Administration Shares Fall Reflections and Winter Plans

On November 5, Head of School Steve Murray H’55 ’65 P’16 announced that Lawrenceville will remain remote after winter break, citing the resurgence of the pandemic and a limited amount of resources as some of the factors taken into consideration for this decision.

On November 5, Head of School Steve Murray H’55 ’65 P’16 announced that Lawrenceville will remain remote after winter break, citing the resurgence of the pandemic and a limited amount of resources as some of the factors taken into consideration for this decision.

In just over a week, Lawrentians will begin the move-out process. The last day of Fall Term classes occurs on Wednesday, November 18, at which point students who have no Final Exams may return home. Over the course of the next four days, from November 19 to the 23, around 600 students will leave campus, packing up all of their belongings into boxes in preparation for any room changes during the Spring Term.

Following Thanksgiving Break, students will still have two weeks of virtual Turkey Term as well as two weeks of winter break. As Murray shared in his recent email to the community, this trimester, classes will take place from 9:30 AM to 12:30 PM EST with the hopes of accommodating global time zones ranging from California to Singapore. Even though the schedule will certainly require some students to adjust their regular sleep cycle, Murray stressed that playing it safe amidst rising cases will benefit students. “Getting everybody to campus for the Winter Term [is like] loading up a 747 and taking off…It’s better to be up on the ground, wishing you were up in the air, than being up in the air wishing you were on the ground,” he said.

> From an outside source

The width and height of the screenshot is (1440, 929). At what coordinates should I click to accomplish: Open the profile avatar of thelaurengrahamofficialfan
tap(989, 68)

The struggles and difficulties of the fall heavily influenced the School’s decision to go remote. When asked about the challenges of the Fall Term, Murray said, “I know that our faculty and staff have really been through a lot; it’s been a really heavy lift this fall and I think they’re exhausted.”

In addition, Murray believes that the unforeseen circumstances of the pandemic caused many difficulties in fostering student connections on campus. “There’s no playbook on this, and I don’t have much to compare it to. However, one thing I do want to acknowledge is that the day students have had a tough time...There wasn’t the same House connection that they’re used to.”

However, in light of these difficulties, Murray felt that the mood and camaraderie of the Lawrenceville community has stayed resilient and joyful, recounting “seeing teams out on the turf practicing or hearing laughter coming out of The Bowl.”

While the pandemic has impacted many aspects of Lawrenceville life, Assistant Dean of Students Emilie Kosoff H’96 ’00 P ’19 felt that a big success was “offering up activities that made the [situation] as close to normal as it could be under the [Covid-19]-cautious frameworks,” praising Student Council for setting up a multitude of Saturday night events ranging from Spikeball tournaments to movie nights. Kosoff also emphasized that the “Prefects and House Councils on campus have still managed to make connections within the Houses, with activities ranging from Kennedy campus golf to pumpkin decorating.”

Despite Winter Term going virtual, Murray has faith that virtual programming will be fulfilling for all Lawrentians, with the administration creating several initiatives to maintain the Lawrenceville spirit. Murray stated that his main goals for the winter will be to “maintain strong connections among everybody, deliver robust academics, and to make sure that there’s a rhythm and a structure to a student’s day outside the classroom.”

In addition, recognizing the importance of continuing the discussions the community has engaged in throughout the fall term, Kosoff also hopes to create more “community offerings for the winter, [such as] a speaker for Martin Luther King [Jr.] Day, for Women’s History Month, or for Black History Month, all so that we have multiple touchpoints as a community to stay engaged in conversation and learning.”

As for an in-person spring, Murray hopes to have an equally engaging and entertaining Spring Term complete with the reintroduction of interscholastic sports as well as some form of in-person graduation. Staying optimistic for the future, Murray said, “I want to reiterate the positive attitude of the student body and [its] willingness to take nothing for granted and to just appreciate the little things on campus, and that really has warmed my heart in a big way.”